XP-Pen Artist 24 Pro: Competition
XP-Pen likes to tout that the Artist 24 Pro is the first 2K resolution drawing monitor of its size; they're not entirely accurate. Huion released a 24-inch 2K monitor in their Kamvas line at approximately the same time as the release of the Artist 24 Pro, and the Huion Kamvas actually has the advantage of being fully laminated, whereas the 24 Pro is not. Apart from that, the two monitors are incredibly similar, although the Kamvas does have touch-sensitive bars in place of the XP-Pen's dials. The two even share the same price point.
While Huion may be XP-Pen's closest mid-tier or budget competitor, it's the top end that everybody attempts to compare the brand. Is it going to be the Wacom killer? Concerning Wacom, the XP-Pen Artist 24 Pro has some serious disadvantages, as Wacom's 24-inch device supports both 4K and touch support. Where XP-Pen runs away with the victory, though, is in price. Wacom's 24-inch pen display with 4K and touch support comes with a hefty $2200 price tag, where XP-Pen can offer its trimmed down 24 Pro with a 2K resolution and no touch support for a more budget-friendly $900.
XP-Pen may not be on the path to dethrone Wacom as pen display royalty, but the Artist 24 Pro certainly is a solid alternative that gives the competition a run for its money.
XP-Pen Artist 24 Pro: Should you buy it?
You should buy this if ...
- You are an artist who routinely "draws from the shoulder" to make large sweeping lines in your art work.
- You are creating large, high resolution images that will be used for prints.
- You don't have the budget for higher priced comparible displays.
You shouldn't buy this if...
- You want a fully laminated screen with no parallax.
- You want a 4k display.
- You do not have a PC or laptop to connect it to.

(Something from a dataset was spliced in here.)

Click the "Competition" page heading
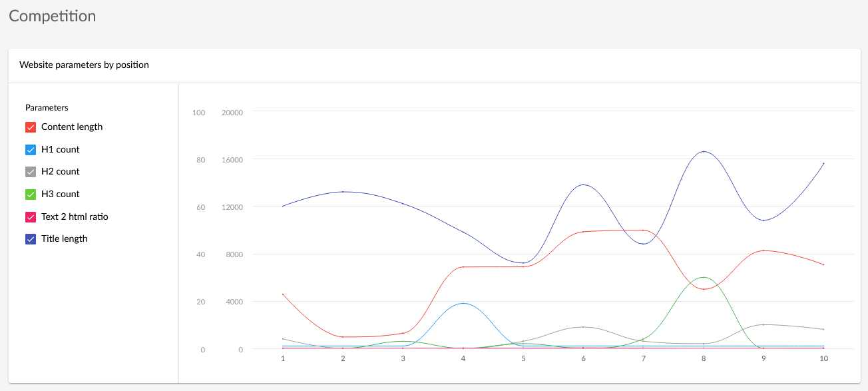 point(53,16)
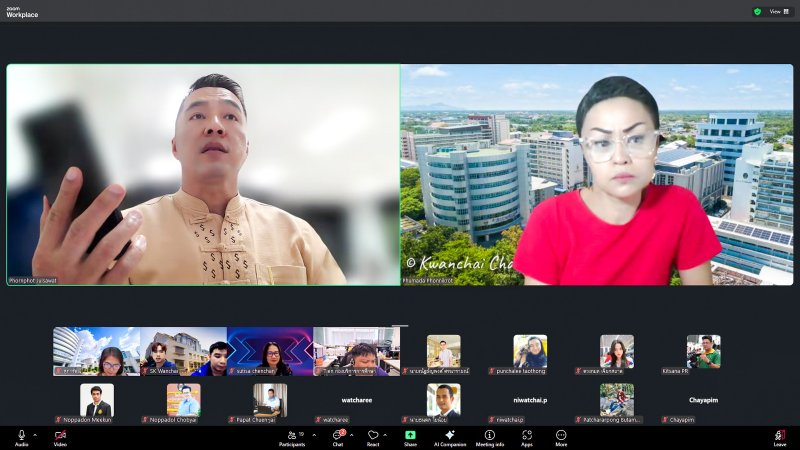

With all of the 13-16 inch pen displays on the market — including-XP Pen's very own 4k supporting 16-inch option — convincing you to put down over $900 for a large, heavy 24-inch monitor can seem like a hard sell. However, there's a good reason for investing in such a large drawing surface.
Smaller displays, tablets, and digitizers are all great, but they limit the range of motion you can use for your strokes. When you're limited to drawing primarily from the wrist, you open yourself up to injury over the long term, and that's why it's common practice for traditional artists to emphasize drawing from the shoulder. Additionally, larger, quicker strokes make your drawings look more confident, and that kind of mark-making is just easier to do with a larger drawing surface.
Not only is the larger monitor a more comfortable workspace to draw on, but the supported 2k screen means your illustrations are going to be nice and crisp, even when viewed at lower resolutions. That's not to say that you can just use the XP-Pen as a 1080p display, however, because it will become distorted and pixelated if you attempt to lower the resolution.
The Artist 24 Pro has taken over my desktop as my new "daily driver" drawing monitor, replacing my Huion GT 220 v2. Between the higher resolution, pinpoint accuracy of the stylus, and the customizable express keys, the decision to add this tablet to my workflow feels like a no-brainer.
Now, if we could just convince XP-Pen to put an eraser on the stylus.